## Available data
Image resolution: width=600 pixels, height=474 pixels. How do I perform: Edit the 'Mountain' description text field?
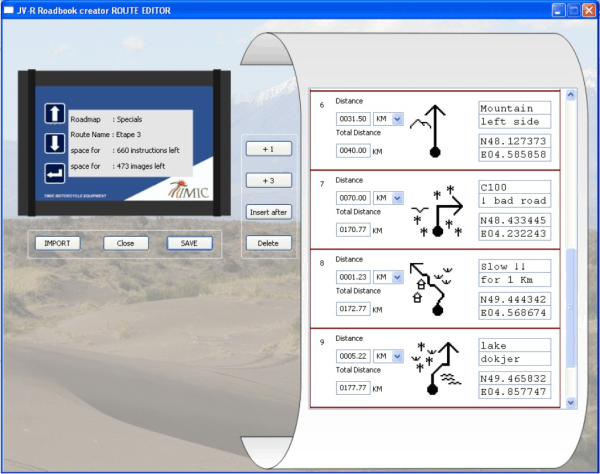pos(513,108)
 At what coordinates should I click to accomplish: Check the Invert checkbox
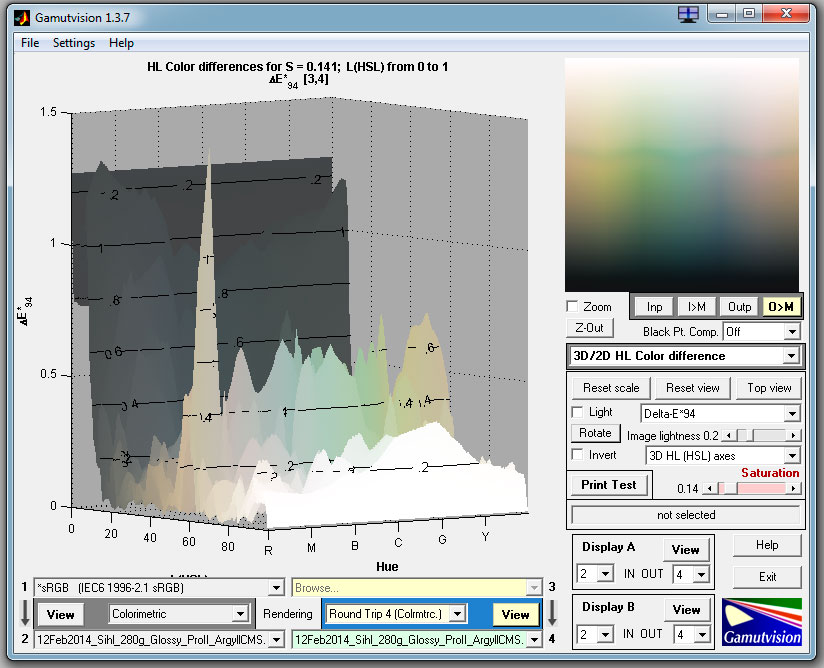click(577, 455)
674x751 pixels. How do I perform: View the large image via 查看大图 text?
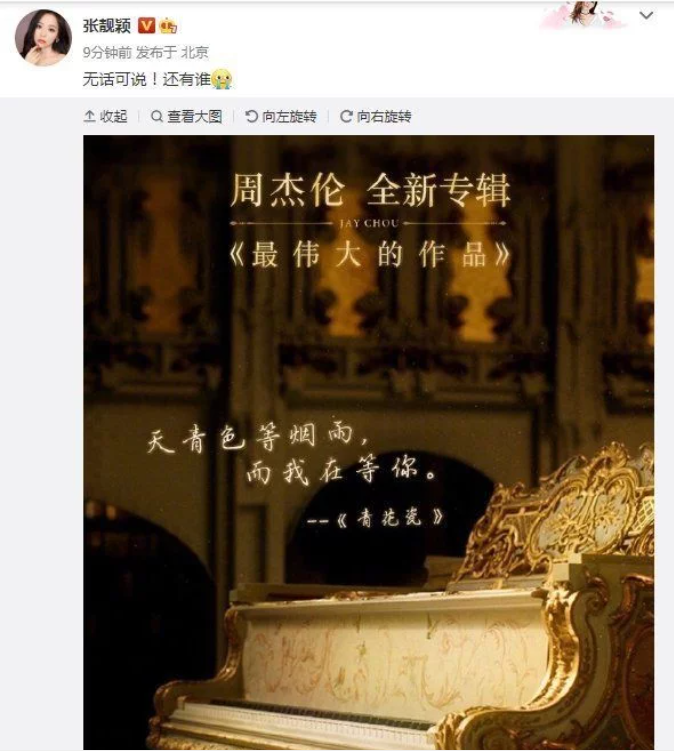pos(194,116)
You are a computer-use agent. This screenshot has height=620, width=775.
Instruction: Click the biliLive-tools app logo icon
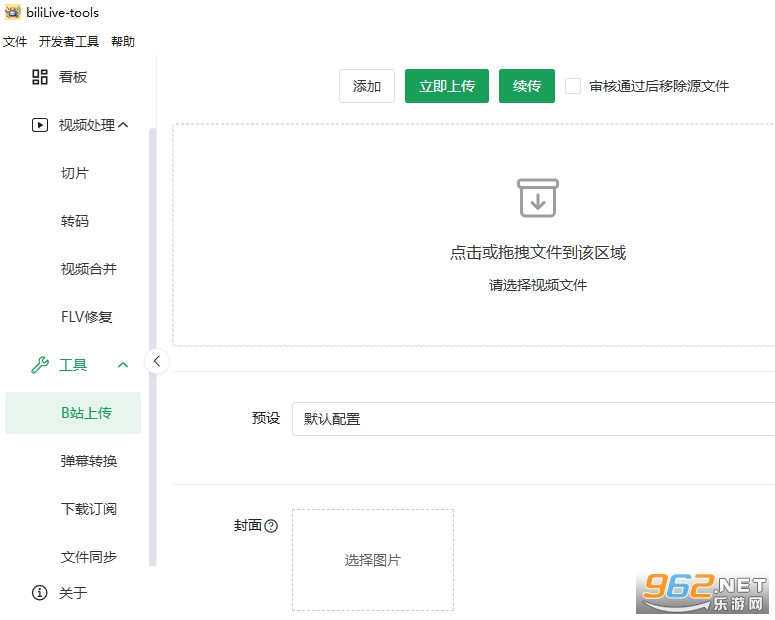[x=13, y=12]
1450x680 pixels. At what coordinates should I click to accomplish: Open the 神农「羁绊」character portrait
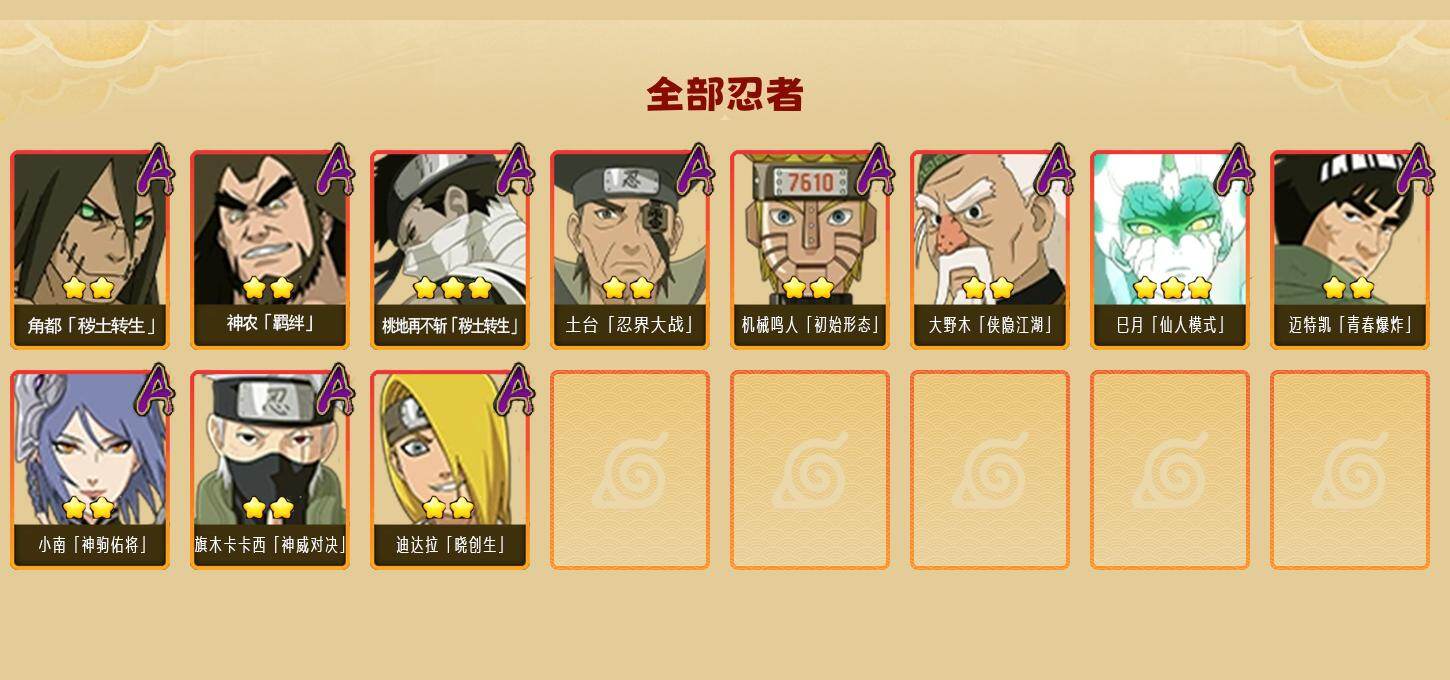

## About this exercise
Without the pictures, retype exactly the lines from the one that holds "At what coordinates should I click to accomplish: Check" to the last line of the data above, both of them included.

## Result of this exercise
 At what coordinates should I click to accomplish: Check the Invert checkbox
click(577, 455)
674x751 pixels. How do I perform: View the large image via 查看大图 text?
pos(194,116)
You are a computer-use agent. This screenshot has height=620, width=775.
Instruction: Click the biliLive-tools app logo icon
[x=13, y=12]
1450x680 pixels. At what coordinates should I click to accomplish: Open the 神农「羁绊」character portrait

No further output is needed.